Star Trek has a special place in tablet history. The so-called PADDs (Personal Access Display Device) that were introduced in the series The Next Generation in 1987 showed us how small, light tablets were common in the future. While the series was set in the 24th century, it didn’t take more than 20 years before that future became reality. With the release of the iPad mini, which is perhaps the best real life approximation of the size and weight of a PADD so far, it’s very hard to not see the similarities between fiction and real life. It’s therefore fitting to give the official Star Trek PADD app, just released in version 2.0, a review.
The PADD app has been out for a while, and there isn’t really much new in version 2.0, but the iPad mini has really given this app new life. It’s a novelty app after all, and a very niche one at that. In fact, it’s hard for anyone who is not a Star Trek fan to understand how awesome the combination of this app and an iPad mini is. Star Trek fans have been making pro PADDs for decades, and now you have an actual working one that is the size and weight of an actual PADD.
Anyways, let’s get into the actual app. This is an official app by CBS Interactive, which I guess owns the tights to Star Trek now. It’s designed around the LCARS interface, a fictional interface introduced in the same series the PADD was. LCARS was never the most practical of UIs, seeing as though it was fictional and all, so making it work in reality is a challenge. This is achieved by actually renaming some of the randomly named on-screen buttons of LCARS. Apparently, no one thought of on-screen buttons that changed their labels in 1987, so buttons are normally labeled things like LG8. The buttons in the app are split between working, properly labeled buttons, and a whole bunch of dummy buttons. The dummy buttons don’t do anything, but make the app beep and give you random error messages like “Access restricted” and “this is not a replicator.” It’s all made to keep that LCARS charm, and it wouldn’t be Star Trek without it. Ironically, this backwards fictional science fiction UI from 1987 still has a better tablet layout than most things on Android…

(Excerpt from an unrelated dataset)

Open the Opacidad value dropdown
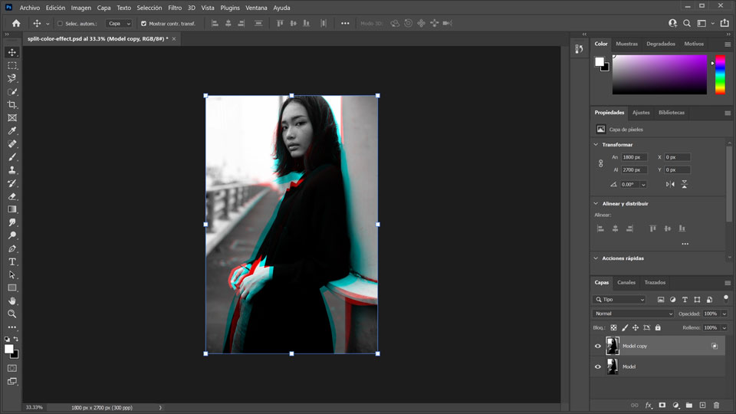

The app is however not just buttons that go “beep” and an amusing and familiar UI. The Star Trek database is built into the app, meaning that it actually works like an encyclopedia. In fact, it’s mostly the same information that you found in the old Star Trek Encyclopedia, a book I still have in my shelves, and used to death 10-15 years ago. As a geek, it’s amazing to go from reading about PADDs in a paper book 15 years ago to reading the same information on such a device today. It brings back memories for sure.
The app is divided into sections, essentially just categorizing the information into places, ships, cast, and so on. Each database entry contains anything from a line or two of information to lots of information an an image gallery, all depending on what the entry is. Unfortunately, the official Star Trek database is quite horribly in the grand scheme of things. Memory Alpha, which is an unofficial Star Trek Wiki, probably contains ten thousand times as much information. No, I’m not exaggerating. The entry on Deep Space Nine (the space station, not the series) in the app is not much longer than what’s in the comparison photo at the top, while this is the entry on Memory Alpha. Also, while it claims to be updated, the app really isn’t. For instance, the Enterprise J, seen in the third season of Enterprise, is not mentioned at all in the app. Neither is the Narada, Nero’s ship from the 11th Star Trek movie, aka what people mistakenly think is the first movie- J.J. Abrams’ franchise reboot from 2009. This and this are the respective entries on Memory Alpha.
Point being, while it’s nice to have the app actually do something, what it does isn’t actually very useful. A lot has changed in the 15 years since the Star Trek encyclopedia was a good source of information, and this app is frankly just that book in a slightly updated form. This is an official app, so it’s to be expected, but to actually serve as a useful source of information this would have to be a gateway to Memory Alpha, not the official Star Trek database.
There are also a few new non-encyclopedia features, namely a news section, Twitter, and Facebook integration. That’s neat, but nothing you’re going to log onto the app specifically to check out. Again it has to do with it all being official, and unfortunately that means that there’s nowhere near the dedication of pushing out updates and information that you would have seen from a third party project.
All in all, the Star Trek PADD app is a novelty. While it’s full of information, that information is so outdated and scarce that it really becomes a matter of having information there for the purpose of giving the interface something to display in between UI elements. You won’t use this app to look up information, you’ll use it to play with a “real” Star Trek PADD. The beeps the dummy buttons make when pressed are in themselves more valuable to a true Trekker than the information in the app, and that’s OK. I’ve never been to a Star Trek convention, mainly because I live in Norway, but I’m fairly certain that this app loaded onto iPad minis is going to be a very common sight on those in the future. Trekkers have paid for PADD props for years, and now you can get a working one for the “low” price of $330 for the iPad and $5 for the app. For anyone who’s not a Star Trek fan, however, this app is going to be less than useless.